会計・税務の知識

2026年02月05日 発行(税制改正特集) 相続税等における不動産(貸付用不動産、不動産小口化商品)評価の適正化

はじめに

 

 

 近年、不動産の時価と相続税評価の乖離を利用した対策が広く行われ、課税庁は財産評価基本通達6項に基づく課税処分を行うことなど個別に対応してきました。しかし、このような対応について、納税者の予見可能性といった観点からの批判があり、評価方法の明確化が要請されていました。

 そのため、納税者の予測可能性を確保しつつ、評価の適正化及び課税の公平性を図る観点から、令和8年度税制改正大綱(令和7年12月26日閣議決定)に「貸付用不動産」「不動産小口化商品」の評価方法の見直しが行われることとなりました。主な改正点を、実務で押さえたいポイントに絞って整理します。

 

 

 

 

1.改正の概要

 

 

 従来、相続対策として貸付用不動産や不動産小口化商品の購入が行われてきましたが、これらについて見直しが行われます。

 以下貸付用不動産と不動産小口化商品それぞれにつき、解説します。

 

(1)貸付用不動産の財産評価方法の見直し

 相続税法の時価評価主義の下、貸付用不動産の市場価格と相続税評価額との乖離実態を踏まえ、その取引実態を考慮し見直しを行うこととなりました。

 具体的には、被相続人が課税時期前5年以内に対価を伴う取引により取得又は新築をした一定の貸付用不動産については、課税時期における「通常の取引価額」によって評価することとなります。

 ただし、課税上の弊害がない場合には、「取得価額×取得から課税時期までの地価変動割合等×80%」に相当する金額による評価を可能としております。

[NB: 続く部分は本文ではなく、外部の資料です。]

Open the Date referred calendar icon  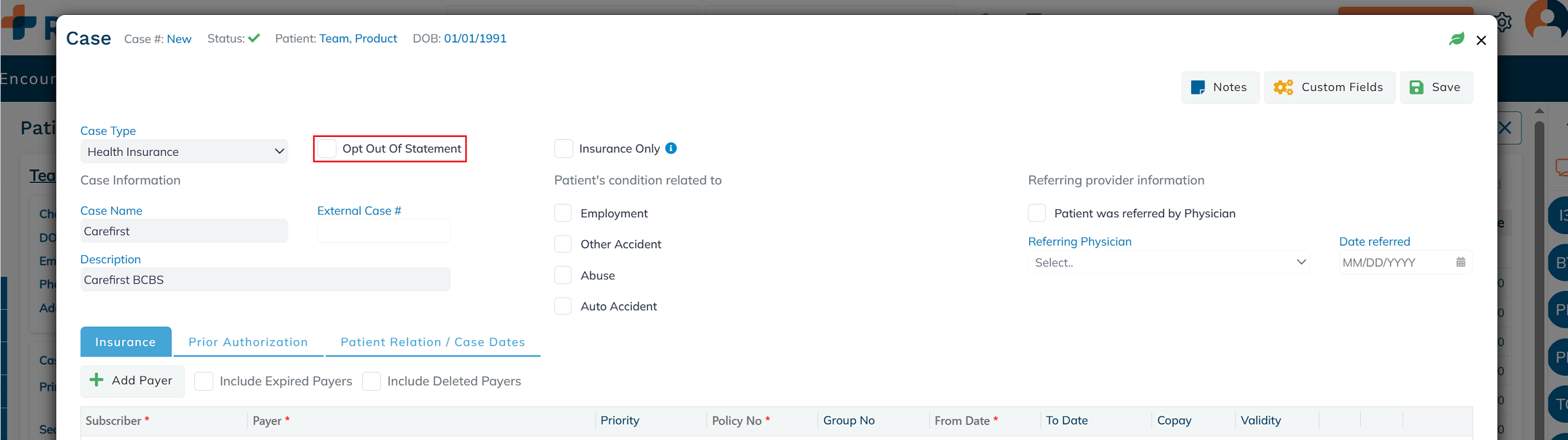pyautogui.click(x=1461, y=263)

 なお、上記の改正を通達に定める日の5年前から所有している土地の上にある「新築家屋(改正を通達に定める日において建築中のものを含む。)」には、従来の評価が適用されます。

 

(2)不動産小口化商品の財産評価方法の見直し

 不動産特定共同事業契約又は信託受益権に係る金融商品取引契約のうち、一定のものに基づく権利の目的となっている貸付用不動産(いわゆる「不動産小口化商品」)については、その取得の時期にかかわらず、課税時期における「通常の取引価額」に相当する金額によって評価することとなります。

 ただし、課税上の弊害がない限り、出資者等の求めに応じて事業者等が示した適正な処分価格・買取価格等、事業者等が把握している適正な売買実例価額又は定期報告書等に記載された不動産の価格等を参酌して求めた金額による評価も可能としております。

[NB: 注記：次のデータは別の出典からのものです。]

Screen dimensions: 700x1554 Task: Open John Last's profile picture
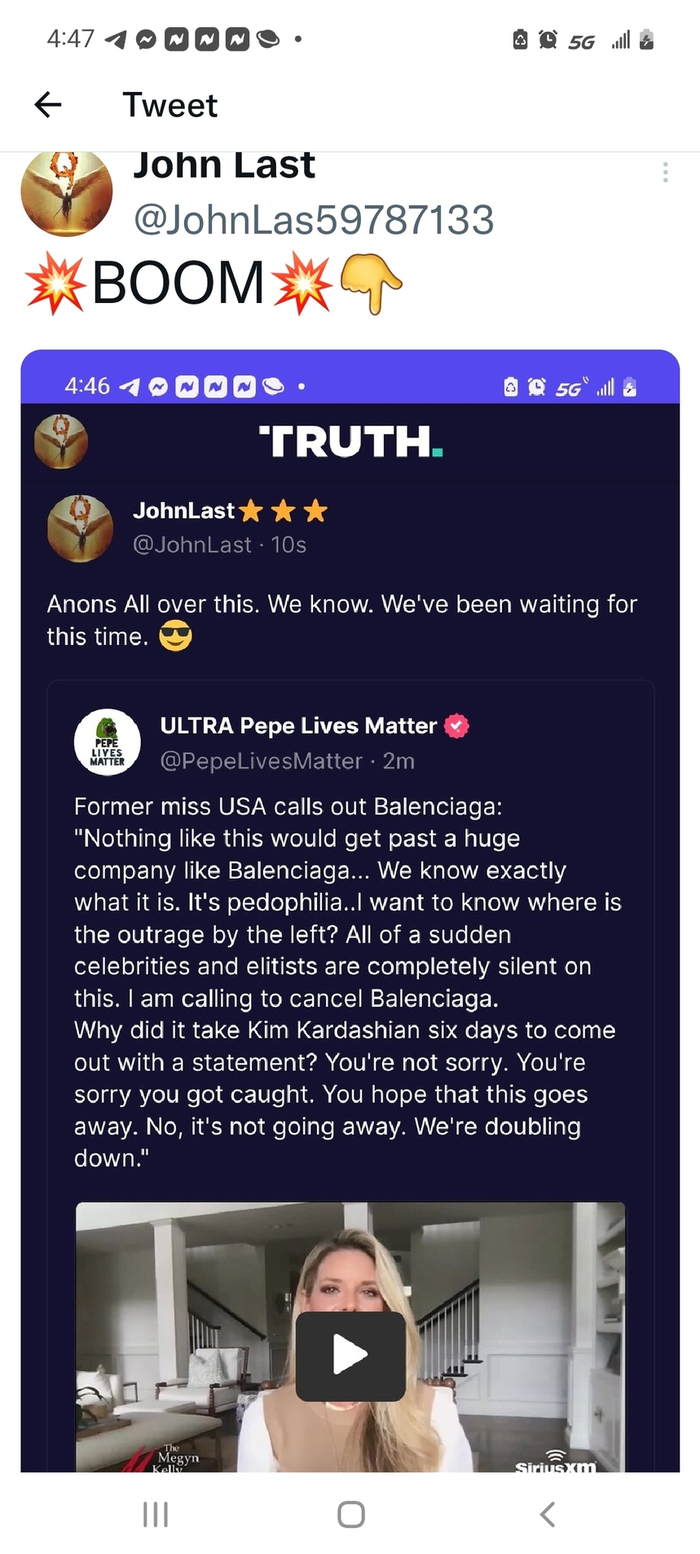coord(66,192)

 なお、評価金額がこれらに該当しないと認められる場合には、貸付用不動産の評価方法に準じて評価することとなりますが、この場合は取得時期や評価の安全性を十分考慮して慎重に判断する必要があります。

 

 

 

2.適用時期

 

 貸付用不動産及び不動産小口化商品の改正は、令和9年1月1日以後に相続等により取得をする財産の評価に適用します。

 

 

 

3.法人が保有する貸付用不動産、不動産小口化商品の評価について

 

 法人が保有する資産は財産評価基本通達で評価されることとなるため、法人が所有する貸付用不動産、不動産小口化商品についても改正後の評価方法が採用されるかが注目されます。

 

 

 

4.令和8年度中の贈与について

 

 

 上記のとおり、改正が令和9年1月1日以後に相続等により取得をする財産の評価より適用されるため、令和8年度中の贈与が多発すると想定されます。

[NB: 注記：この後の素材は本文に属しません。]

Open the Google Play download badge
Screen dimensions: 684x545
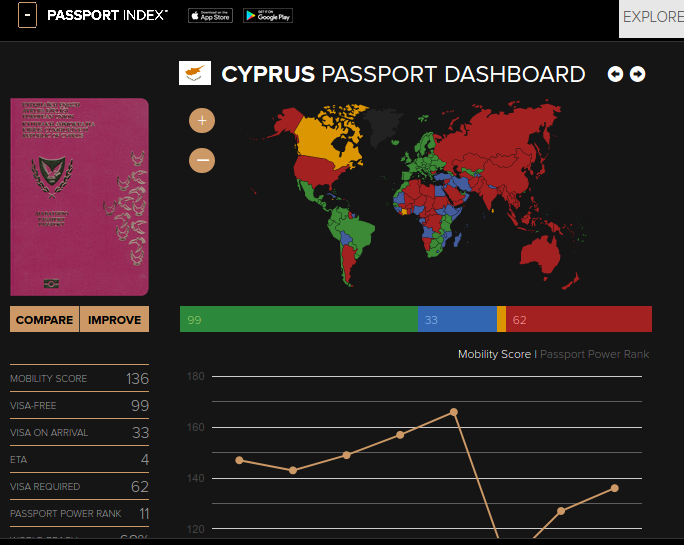[x=267, y=16]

 この場合現行の通達評価の適用が可能となりますが、原則的な方法により評価することが著しく不適当と認められる場合(例えば、購入後直ちに贈与したり、贈与を受けた直後に売却する等)には、国税庁長官の指示を受けて評価が見直される(財産評価基本通達総則6項)リスクがありますので、贈与実施前には事前に専門家に相談することを推奨いたします。

 

 

 

 

おわりに

 

 

 内容は大綱段階のため、今後の法案審議・通達等により変更となる可能性がある点に注意が必要です。

 なお本改正については、改正通達の発遣前の令和8年の秋頃にパブリックコメントが提出されると予想されます。